Eu devo ter passado a imagem de um psicopata, tentei resumir minha paixão pela série em poucos minutos, focando na necessidade que sentia de ver aqueles três últimos filmes. O colega, provavelmente feliz por ter alguém com quem conversar sobre o assunto, garantiu que me emprestaria as fitas, gravadas de exibições na televisão a cabo, para que pudéssemos enriquecer o papo. Minha vida mudou naquele momento. A felicidade transbordava em meu olhar, até as matérias mais chatas se tornaram suportáveis, minha mente criava possibilidades, cenas formadas com base nas poucas informações que o colega me passou. Ele chegou a avisar que o quarto, “A Conquista do Planeta dos Macacos”, por algum erro na transmissão do canal, estava dublado e com legendas em espanhol. Nada me importava, eles poderiam estar dublados em grego! O dia passou rápido e leve, eu fui dormir feliz, aguardando ansiosamente a manhã seguinte. E lá estava eu, adentrando firme o salão principal da escola e me unindo aos colegas na fila para cantar o Hino Nacional com emoção renovada. Marcio estava atrasado. Entramos na sala, o mundo se movimentava ao meu redor, mas meus olhos estavam fixados na porta de entrada, aguardando o portador das fitas sagradas. Horas se passaram, nada, ele não compareceu naquele dia. A frustração foi forte, mas, com certeza, ele estaria lá na manhã seguinte. Nada foi fácil na vida deste escriba, eu já estava acostumado a esperar.

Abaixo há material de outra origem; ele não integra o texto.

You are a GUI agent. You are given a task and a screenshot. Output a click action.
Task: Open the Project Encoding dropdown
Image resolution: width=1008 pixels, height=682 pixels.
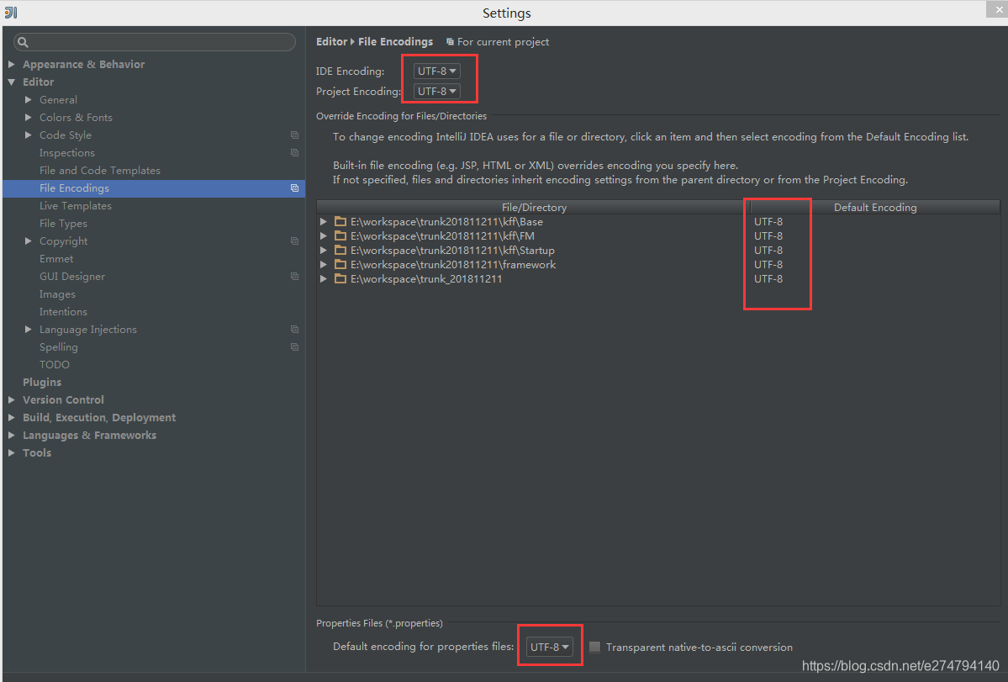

A escola passou a simbolizar apenas uma coisa: “Planeta dos Macacos”. Eu saía de casa todas as manhãs com um único objetivo. No dia seguinte ele estava lá na fila. Corri até ele, sorriso no rosto, perguntei sobre as fitas já olhando para a mochila dele. Marcio havia esquecido em casa. Juro, meus olhos lacrimejaram, a minha vontade era dar meia volta e sair correndo da escola. Eu teria que suportar cinco horas de tédio com a consciência de que ainda não veria os filmes, e o pior, com o medo crescente de que o colega não estava disposto realmente a emprestar as fitas. Tentei evitar abordar o tema em excesso, com receio de que minha ansiedade colocasse em risco o empreendimento. Mas perguntei algumas vezes ao longo do dia se ele iria conseguir levar as fitas na manhã seguinte. “Claro que sim, pode deixar, já vou chegar em casa e colocar na mochila, para não esquecer”. A esperança subjugou o medo. Chegando em casa, revi os dois primeiros para me preparar psicologicamente para a experiência. Bom, resumindo, a semana passou e o colega, ignorando o peso dramático do seu ato, simplesmente não levou as fitas. Após alguns dias, eu já nem perguntava mais, as horas voltaram a ser comuns, copiar textos da lousa, apontar os lápis, desejar a atenção da menina bonita que sempre me ignorava, a rotina triste e sem brilho.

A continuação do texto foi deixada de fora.